▸ AIM OF THE TASK
Search the records for "Haven". Report every line where it occurs.

[Collected data]
• • • • • • •
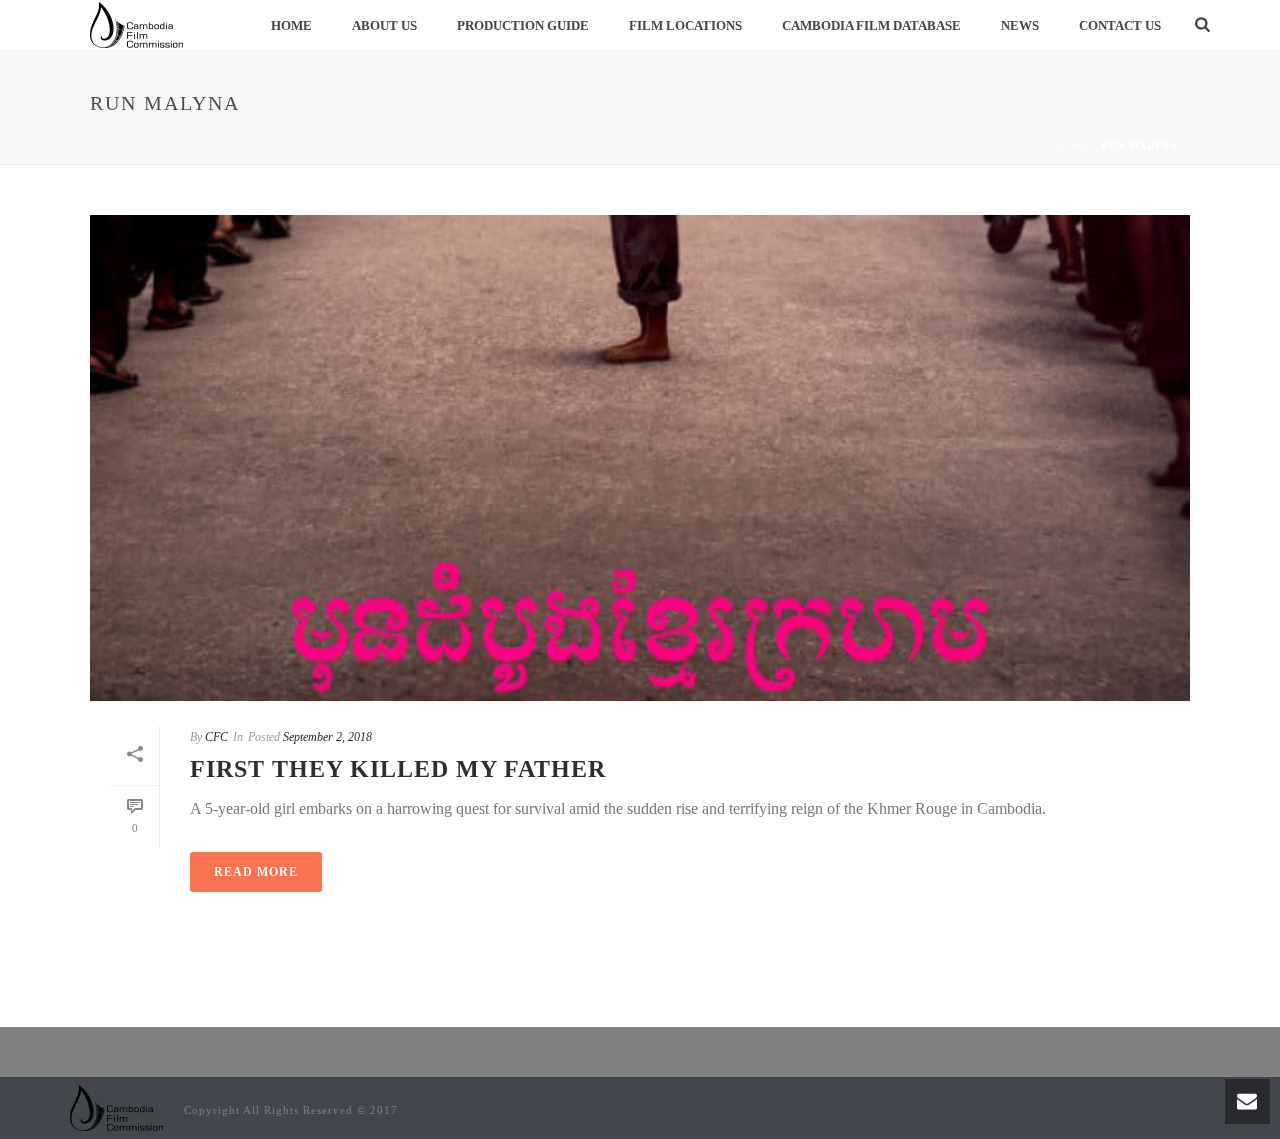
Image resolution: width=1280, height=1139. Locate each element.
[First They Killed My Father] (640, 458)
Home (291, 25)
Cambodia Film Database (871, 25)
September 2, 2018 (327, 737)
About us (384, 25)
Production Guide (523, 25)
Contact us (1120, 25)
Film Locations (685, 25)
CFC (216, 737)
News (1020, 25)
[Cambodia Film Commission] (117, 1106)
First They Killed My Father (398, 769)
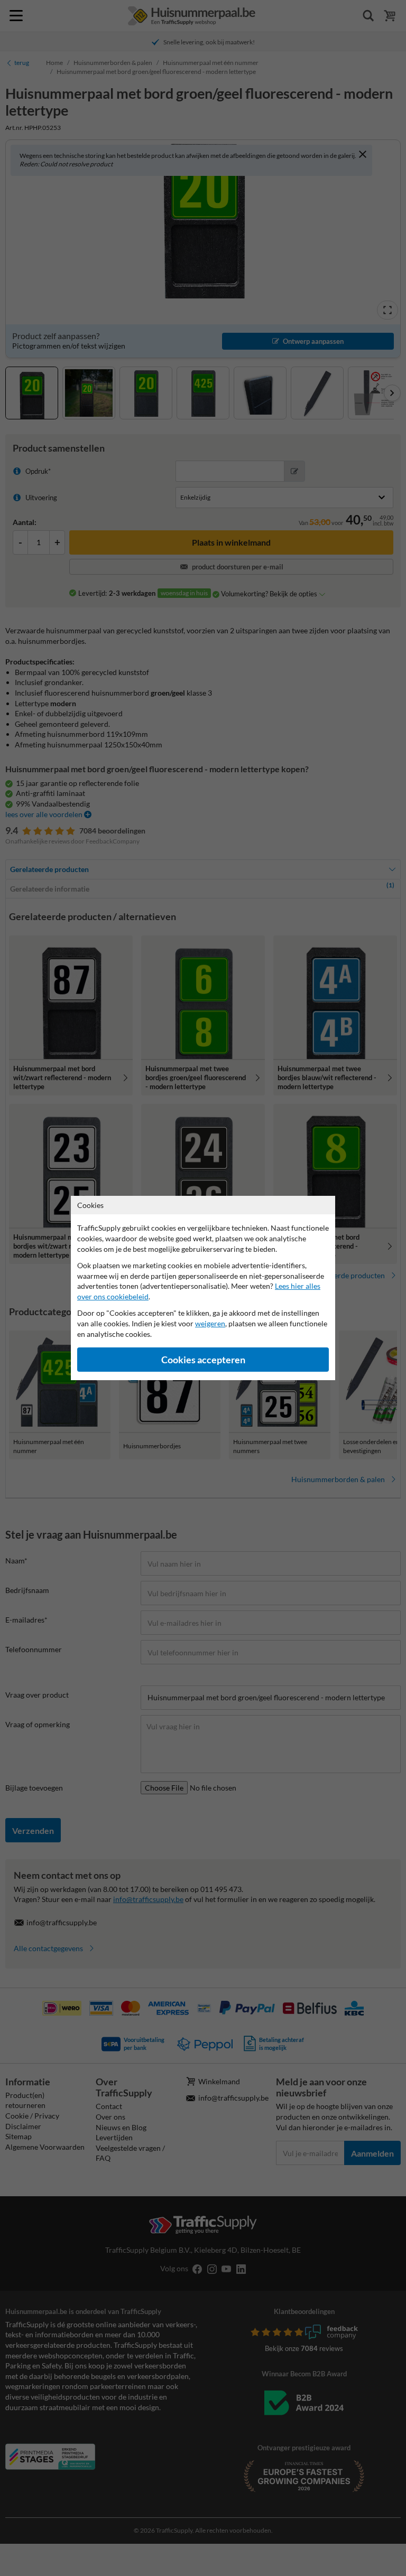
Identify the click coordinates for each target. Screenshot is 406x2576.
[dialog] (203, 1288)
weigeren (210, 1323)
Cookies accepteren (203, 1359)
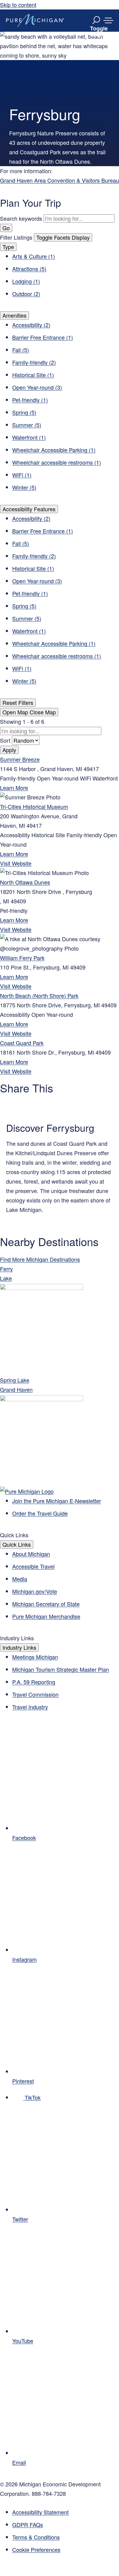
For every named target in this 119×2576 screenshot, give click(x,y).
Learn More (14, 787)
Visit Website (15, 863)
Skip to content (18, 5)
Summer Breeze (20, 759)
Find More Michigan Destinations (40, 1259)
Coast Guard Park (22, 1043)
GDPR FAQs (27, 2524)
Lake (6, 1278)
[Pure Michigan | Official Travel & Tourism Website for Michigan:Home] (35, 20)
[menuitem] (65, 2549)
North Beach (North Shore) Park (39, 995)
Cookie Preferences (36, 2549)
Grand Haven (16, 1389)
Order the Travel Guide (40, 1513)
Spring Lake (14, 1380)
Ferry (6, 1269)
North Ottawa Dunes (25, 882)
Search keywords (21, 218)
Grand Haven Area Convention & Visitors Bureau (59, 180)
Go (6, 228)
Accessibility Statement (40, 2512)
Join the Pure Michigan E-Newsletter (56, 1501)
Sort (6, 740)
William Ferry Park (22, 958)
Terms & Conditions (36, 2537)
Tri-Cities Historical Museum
• • • • • • •
▸ ANSWER
Grand Haven (16, 1389)
Grand Haven Area Convention & Visitors Bureau (59, 180)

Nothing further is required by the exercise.